But in the intervening years, the backlog has gotten steadily longer. One reason is an ever-increasing number of new immigration cases swamping the system, as both the Obama and Trump Administrations issued millions of deportation orders. The number of people claiming asylum has increased by nearly 2,000% between 2008 and 2018.
EOIR has not hired enough new immigration judges to keep pace with this increasing rate of new cases. In 2019, the median caseload for judges was 3,000 annually; some judges took on more than 4,000 cases per year. In Houston, one judge’s caseload exceeded 9,000.
But the problem cannot be solved by asking the existing immigration judges to work harder or faster, Long says. EOIR must hire more judges, expand administrative and IT support staff, and add more courtroom space. To address the immigration court backlog, EOIR will need “gigantically more resources,” she says.
A fundamental rethinking of the system
Addressing the backlog will also require deep systemic changes. While both the Obama and Biden Administrations changed their priorities for immigration enforcement to focus on those with criminal histories, it’s unclear if such reprioritization will impact caseloads overwhelming the courts. Even after the Obama Administration changed its priorities for immigration enforcement, the immigration court backlog continued to grow.

DATA EXTRACT:
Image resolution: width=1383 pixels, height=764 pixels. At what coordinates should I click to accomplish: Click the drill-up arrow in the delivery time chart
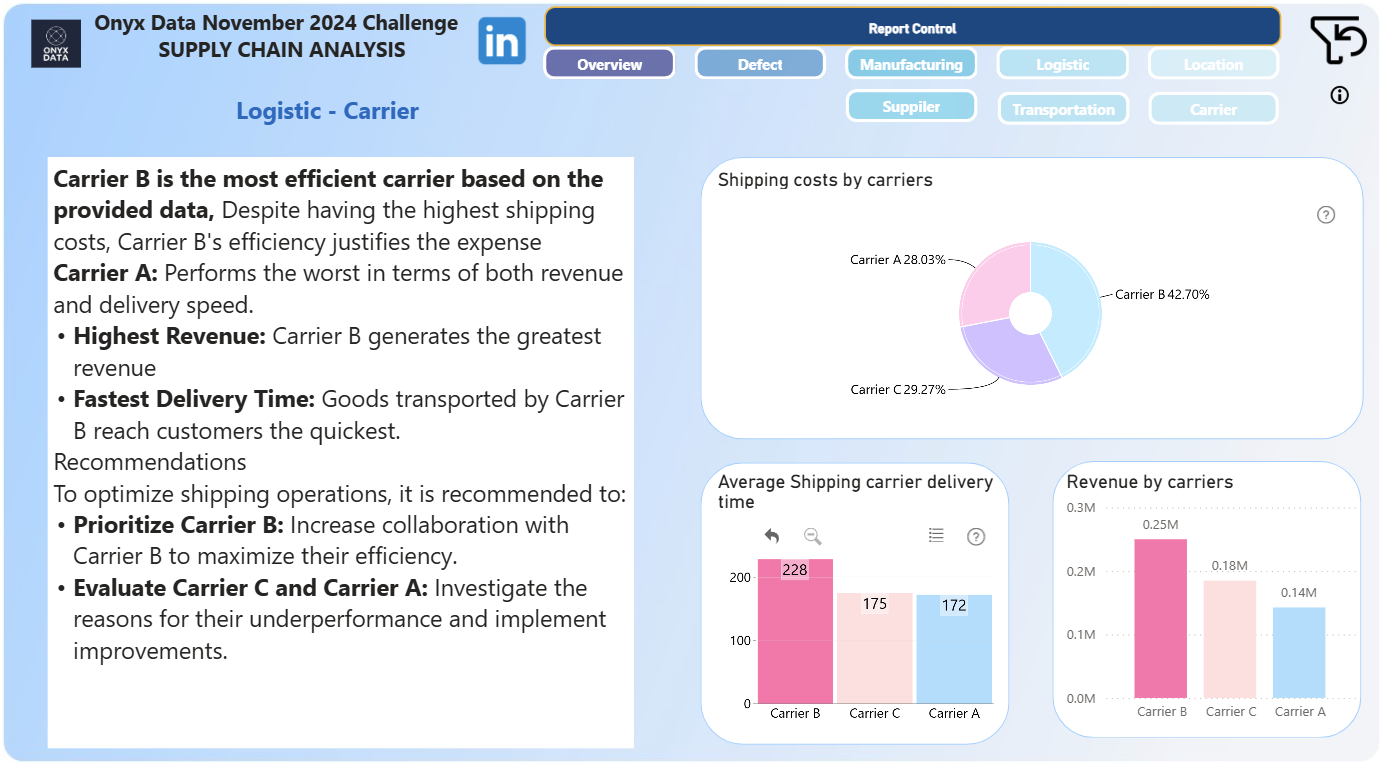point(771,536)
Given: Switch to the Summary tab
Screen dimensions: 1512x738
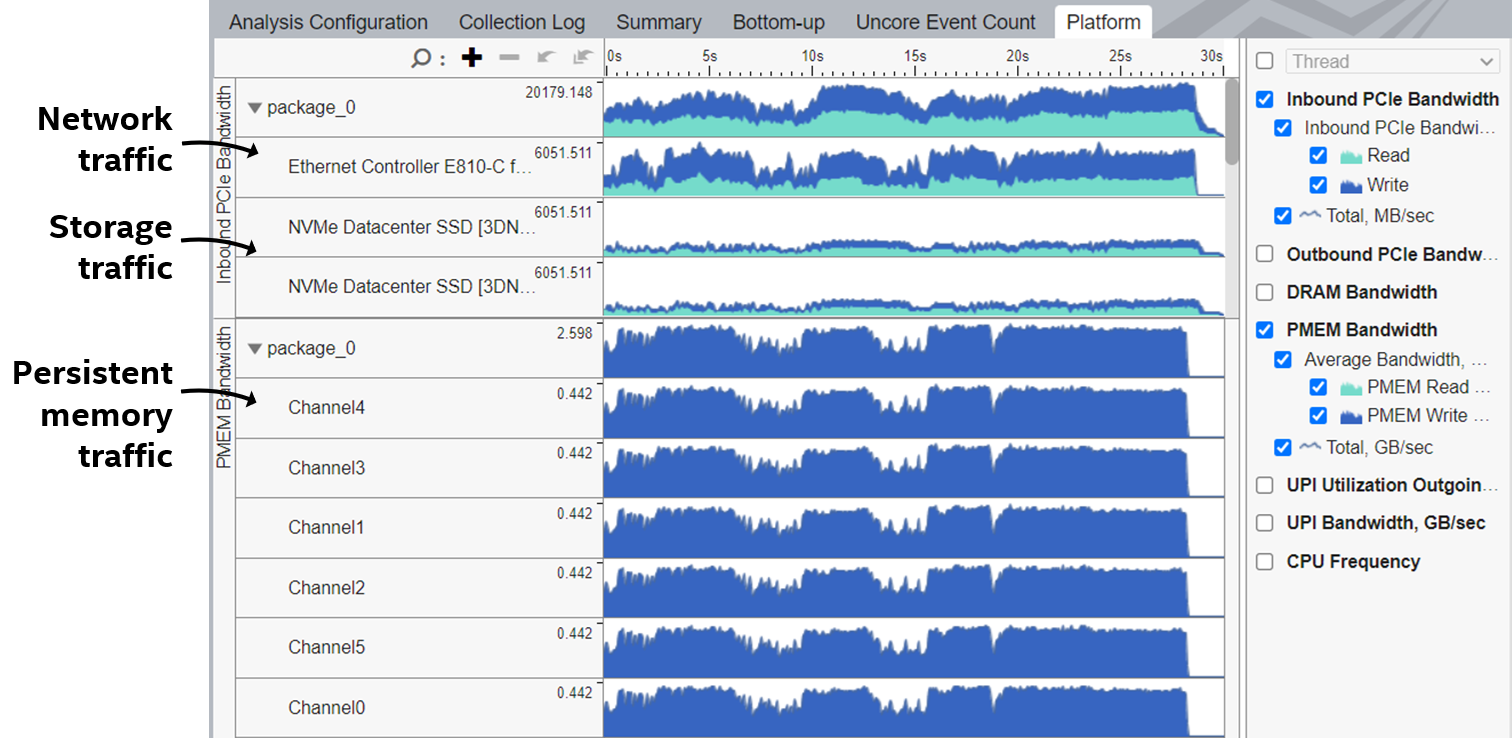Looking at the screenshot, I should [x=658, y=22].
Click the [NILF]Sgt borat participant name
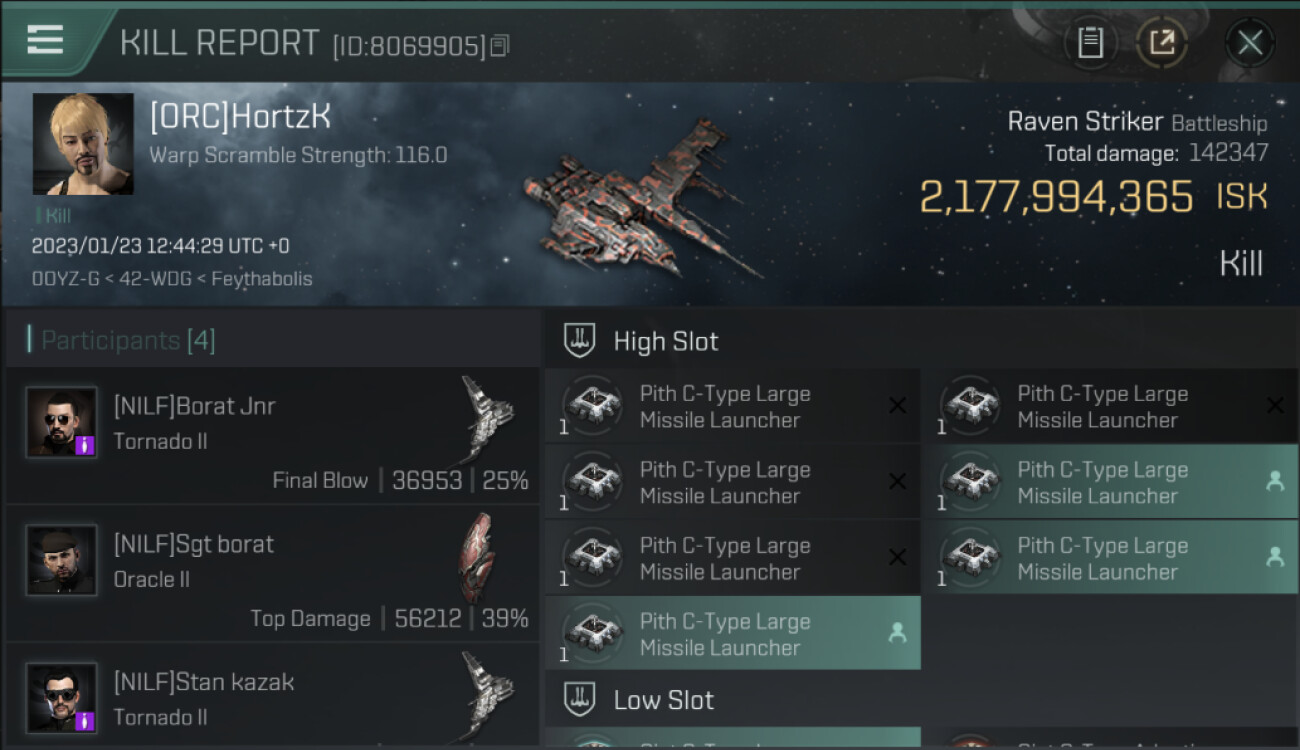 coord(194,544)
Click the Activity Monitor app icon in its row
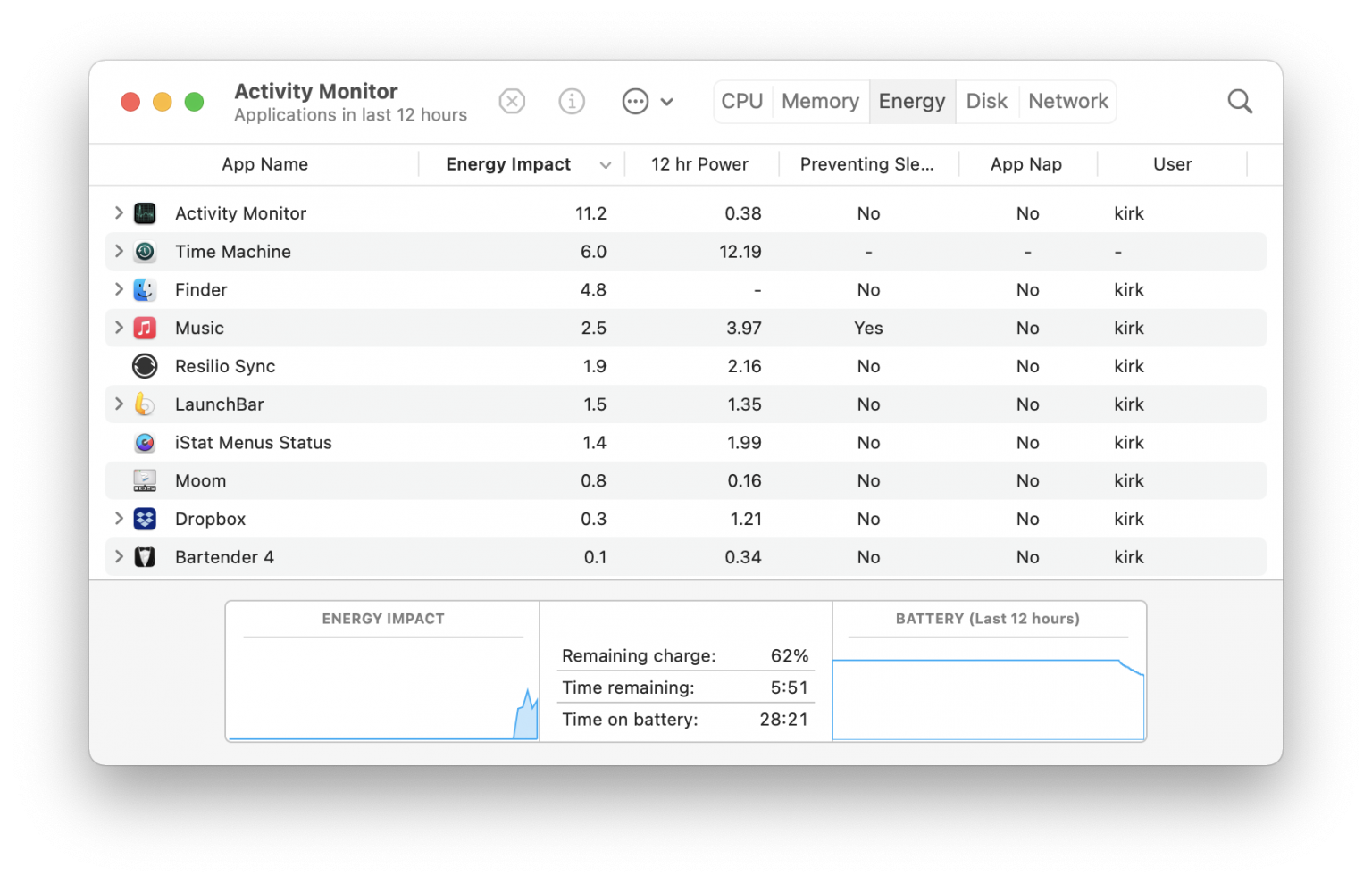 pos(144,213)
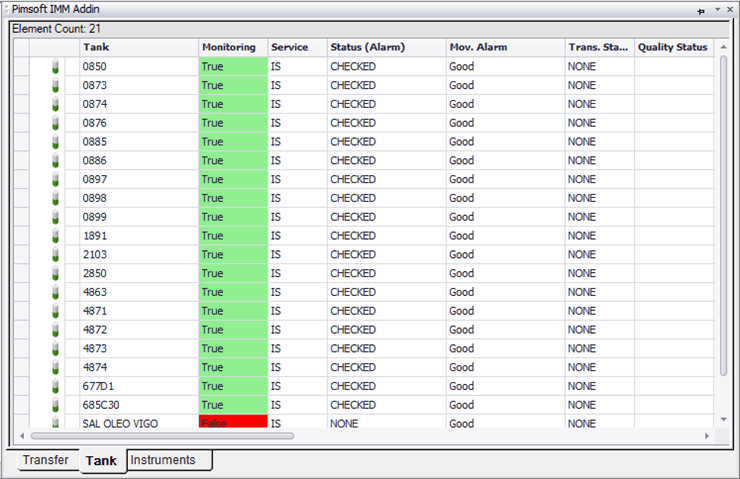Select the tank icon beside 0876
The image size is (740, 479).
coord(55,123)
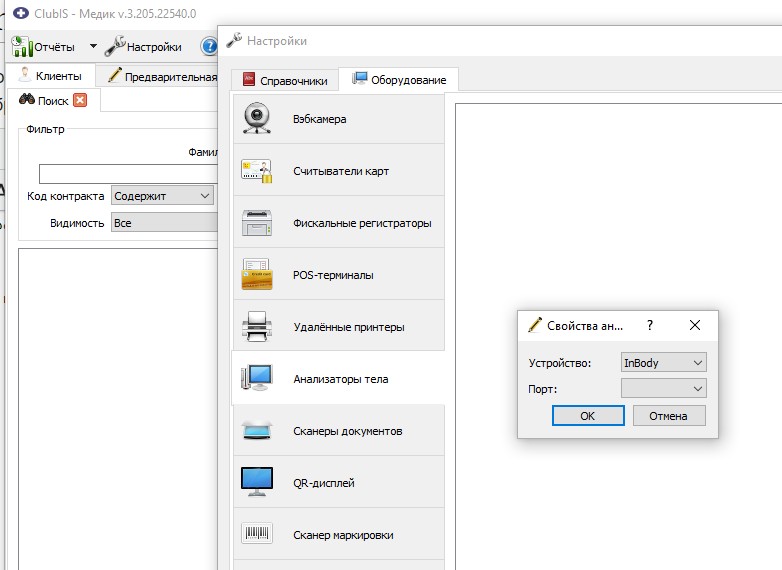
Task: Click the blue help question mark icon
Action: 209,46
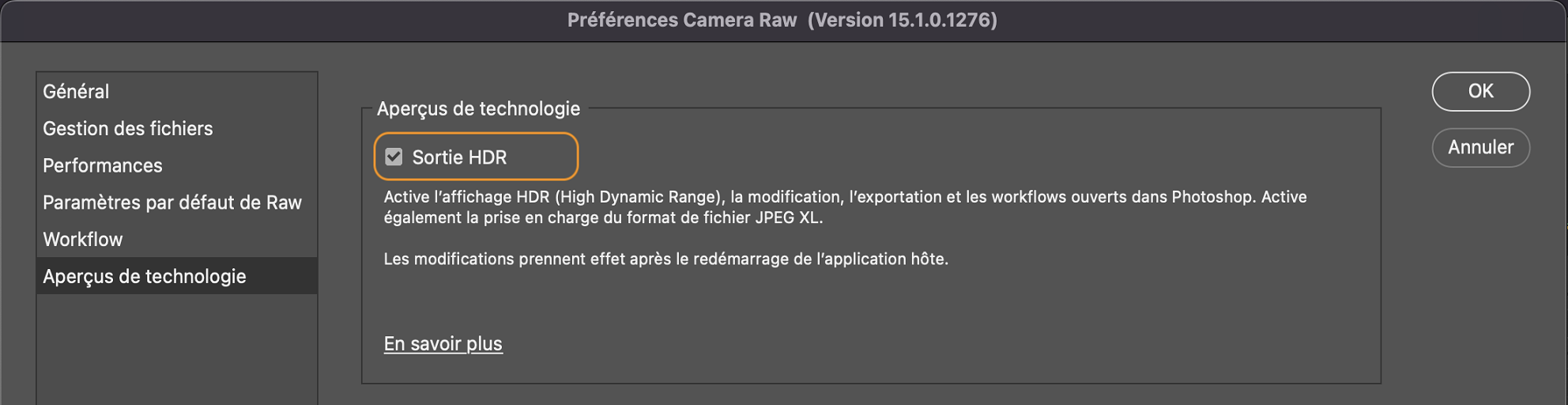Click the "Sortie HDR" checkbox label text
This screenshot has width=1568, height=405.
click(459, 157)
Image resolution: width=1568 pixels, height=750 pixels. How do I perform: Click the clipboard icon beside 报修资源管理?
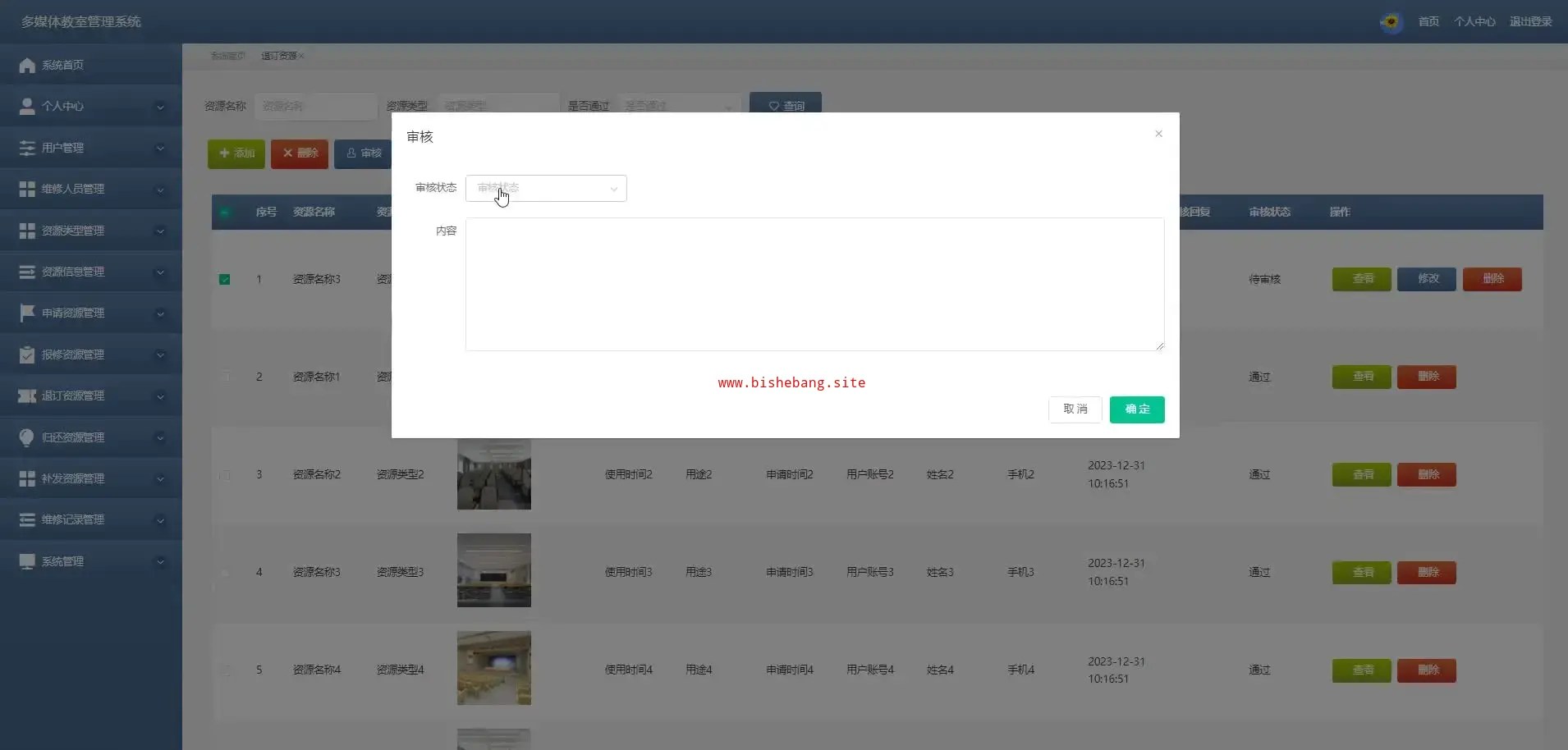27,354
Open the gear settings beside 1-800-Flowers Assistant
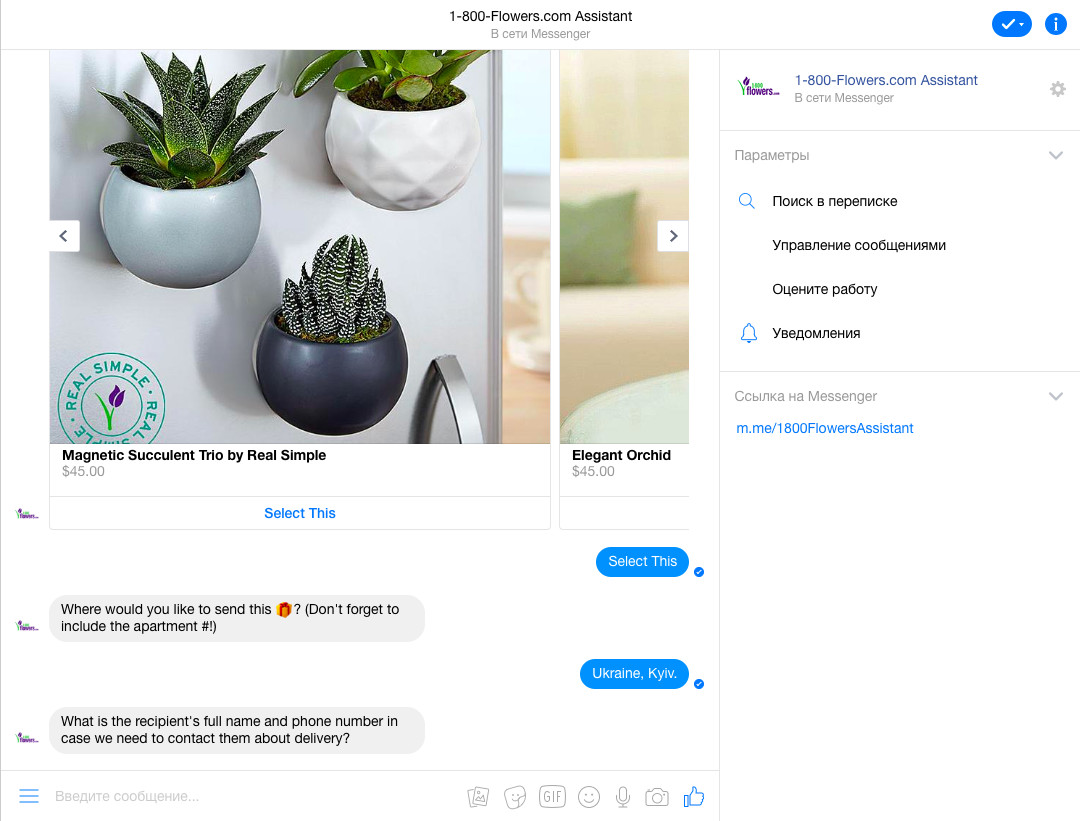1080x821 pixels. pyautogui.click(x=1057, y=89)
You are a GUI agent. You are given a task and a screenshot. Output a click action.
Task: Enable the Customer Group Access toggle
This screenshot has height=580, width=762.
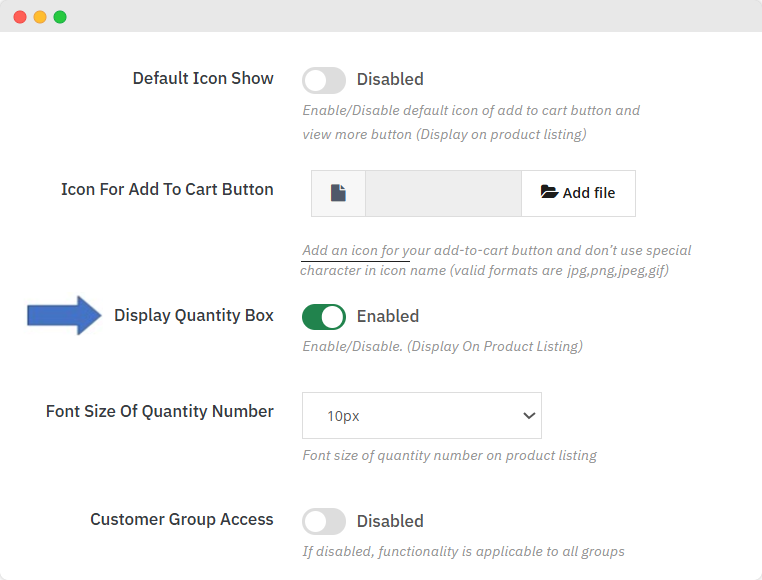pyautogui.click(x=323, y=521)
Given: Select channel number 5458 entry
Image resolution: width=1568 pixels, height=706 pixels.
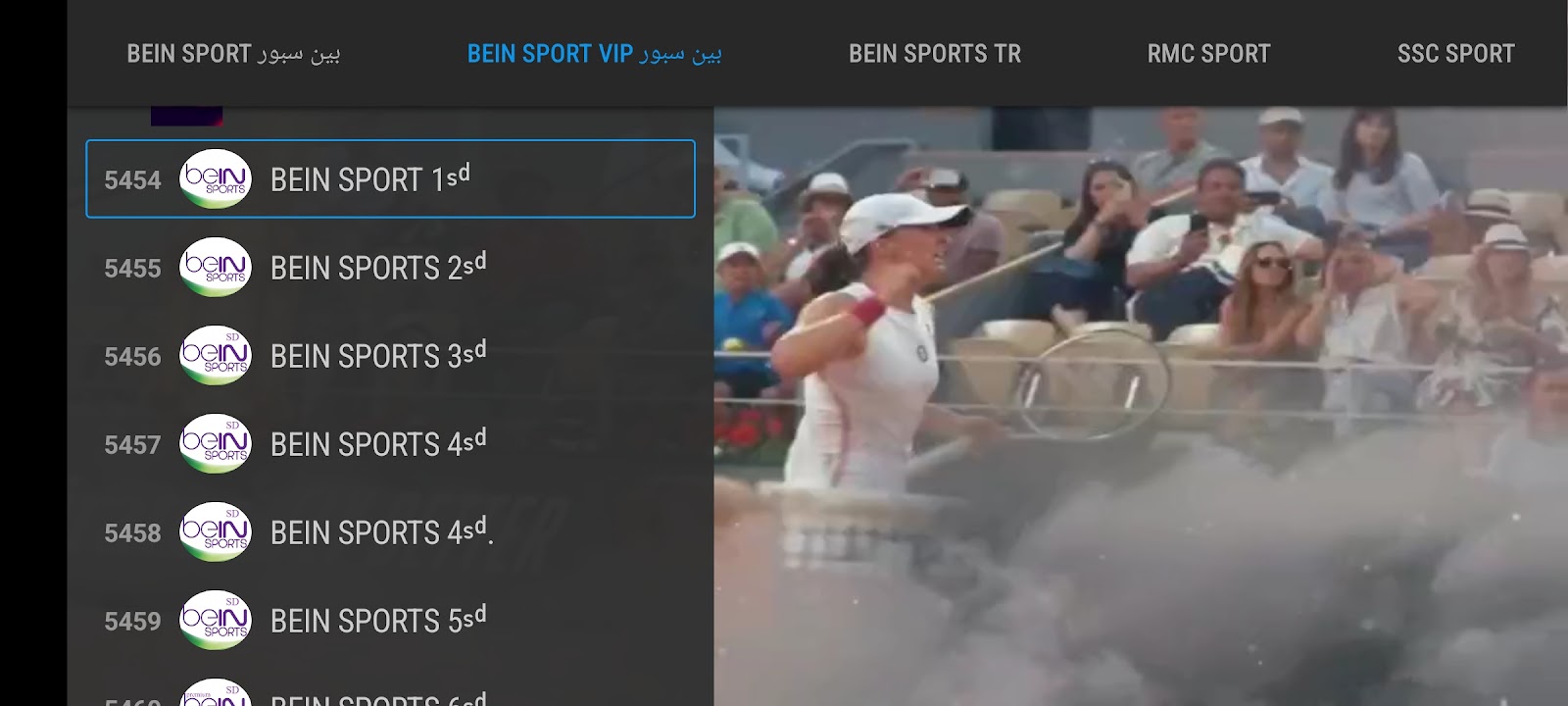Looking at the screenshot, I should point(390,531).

ASSIGNMENT 1:
Quote the stretch of the immigration court backlog text from "But the problem" through "continued to grow.".
ASSIGNMENT 2:
In the immigration court backlog text, what was the median annual caseload for judges in 2019?
ASSIGNMENT 3:
Mark each statement yes or no according to the immigration court backlog text, quoting the words that decide it: (a) Asylum claims rose by nearly 2,000% between 2008 and 2018. (b) Long says having current judges work faster can solve the problem. (c) The backlog shrank after the Obama Administration changed its enforcement priorities.
Answer from the immigration court backlog text alone, not from the listing.

ANSWER BOX 1:
But the problem cannot be solved by asking the existing immigration judges to work harder or faster, Long says. EOIR must hire more judges, expand administrative and IT support staff, and add more courtroom space. To address the immigration court backlog, EOIR will need “gigantically more resources,” she says.
A fundamental rethinking of the system
Addressing the backlog will also require deep systemic changes. While both the Obama and Biden Administrations changed their priorities for immigration enforcement to focus on those with criminal histories, it’s unclear if such reprioritization will impact caseloads overwhelming the courts. Even after the Obama Administration changed its priorities for immigration enforcement, the immigration court backlog continued to grow.

ANSWER BOX 2:
3,000 cases a year.

ANSWER BOX 3:
(a) Yes: "The number of people claiming asylum has increased by nearly 2,000% between 2008 and 2018."
(b) No: "the problem cannot be solved by asking the existing immigration judges to work harder or faster"
(c) No: "the immigration court backlog continued to grow."